I have fished with many a rod that needed shortened from 7'6" to 7 feet or so... Tailgates and power windows are far faster than a damn hacksaw...:thumbup:

If you ever need a set of 4 kite rods, just leave your set penn 50dubs on custom personalized rods in the rocket launcher and pick the appropriate bridge to run under in the keys at 50 mph in a 23' robalo... :whistling:

GEE-ZUSS KEY-RIST it sounded like a car had fallen off the bridge right onto the deck...

Brent


----------



## TightLines172 (May 13, 2011)

I left 2 rods in the gunnel rod holders on the stern of my boat Saturday and as I backed my boat up the driveway towards the house, one of my rods caught the gutter of the house and LUCKILY i saw it before it ripped the guides off! I pulled forward and because the guides were caught on the gutter, it pulled my rods of out the holders and dumped them in the driveway...


----------



## sig226 (Feb 7, 2011)

» Data below:
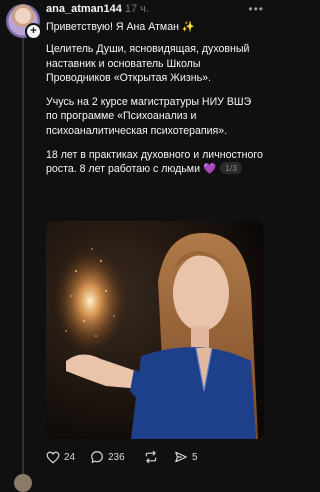  Describe the element at coordinates (97, 458) in the screenshot. I see `comment-bubble-icon` at that location.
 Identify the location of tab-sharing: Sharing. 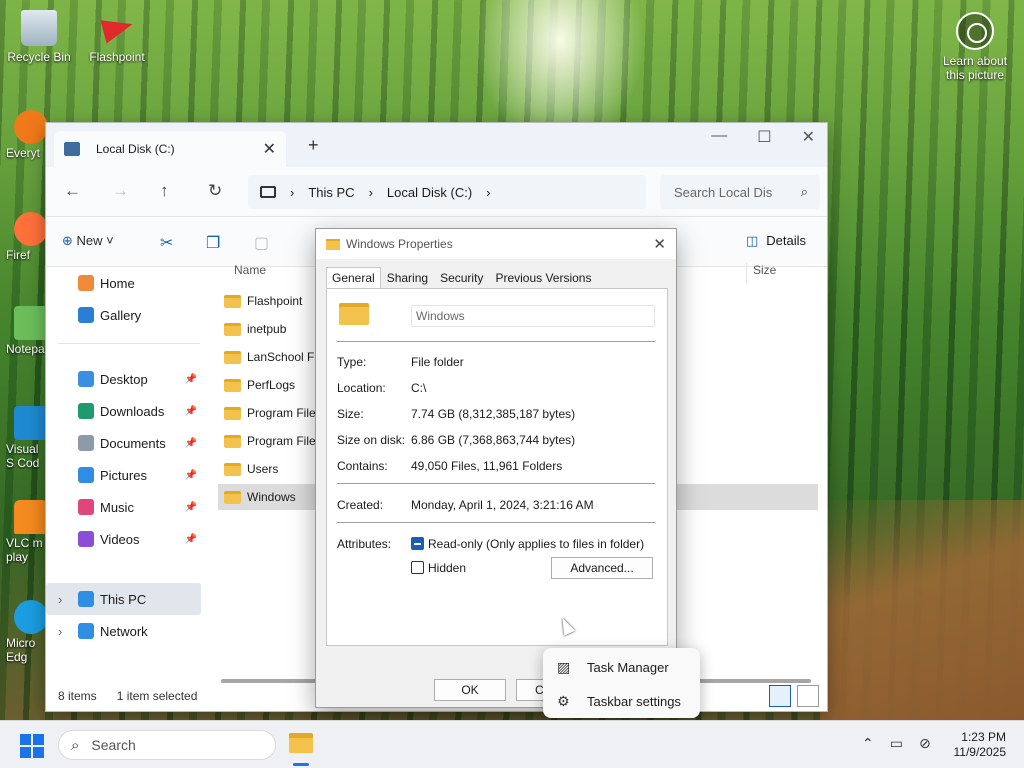
(408, 278).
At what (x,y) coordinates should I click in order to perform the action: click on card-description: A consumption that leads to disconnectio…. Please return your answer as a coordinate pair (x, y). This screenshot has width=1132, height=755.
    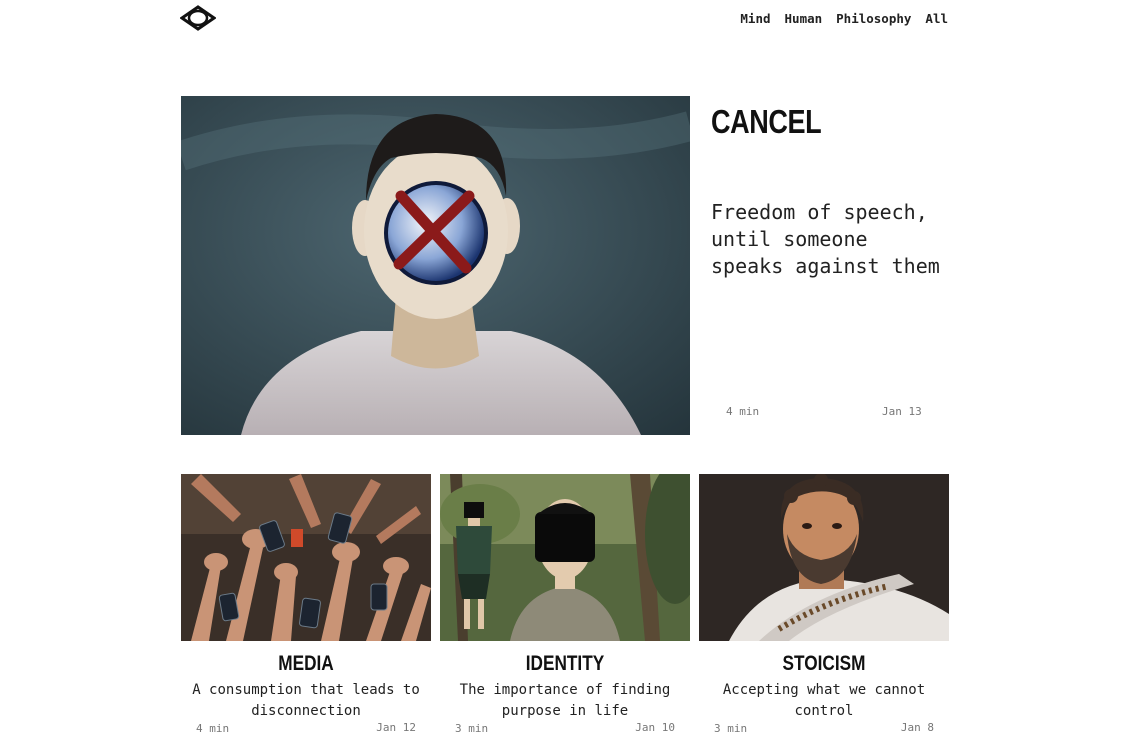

» Directions:
1. Decide whether each statement agrees with the fishing-rod thread. Answer yes or no, and quote the deciding words from the thread.
(a) TightLines172 left two rods in the gunnel rod holders on the stern of the boat.
(b) When a rod caught the gutter, its guides were ripped off.
(c) The first post says tailgates and power windows are slower than a hacksaw.
2. Rewrite the paragraph of the fishing-rod thread that begins "I left 2 rods in the gunnel rod holders" as a short list. Keep its main facts.
3. Write the next part of the fishing-rod thread, starting after the last line shown.
The data after the fishing-rod thread is separate material.

» Answers for the tasks:
1.
(a) Yes: "I left 2 rods in the gunnel rod holders on the stern of my boat Saturday"
(b) No: "LUCKILY i saw it before it ripped the guides off!"
(c) No: "Tailgates and power windows are far faster than a damn hacksaw"

2.
- On Saturday, two rods were left in the gunnel rod holders on the boat's stern.
- While the boat was being backed up the driveway, one rod caught the house gutter.
- The problem was spotted before the guides were ripped off.
- Pulling forward yanked the rods out of the holders, because the guides were caught on the gutter, and dumped them in the driveway.

3.
i fishing with a friend is about 280lbs, everytime he stepped in my boat he stepped on my custom bream.crappie poles riged with ultalight pens. You wouldnt know it till you hooked a bull bream and rod folded in half. they sell replacement rods for 13.00 plus freight got to where i ordered 2 extra long ends at time. he never offered to replace one. good guy but bull in china shop. sold bass boat last week, havent used but 1 time last 2 yrs after i got back in gulf and got 2 old wooden surf rescue boats from n/c made to run from beach thru surf and return thru surf. ive lost 2 350.00 cameras and 2 pairs 500.00 glasses getting out tk at ramps, we all do it, join my eye a trip club, its the devils way of making u so mad that u wont want to go fishing again.


----------



## billfishhead (Jan 15, 2008)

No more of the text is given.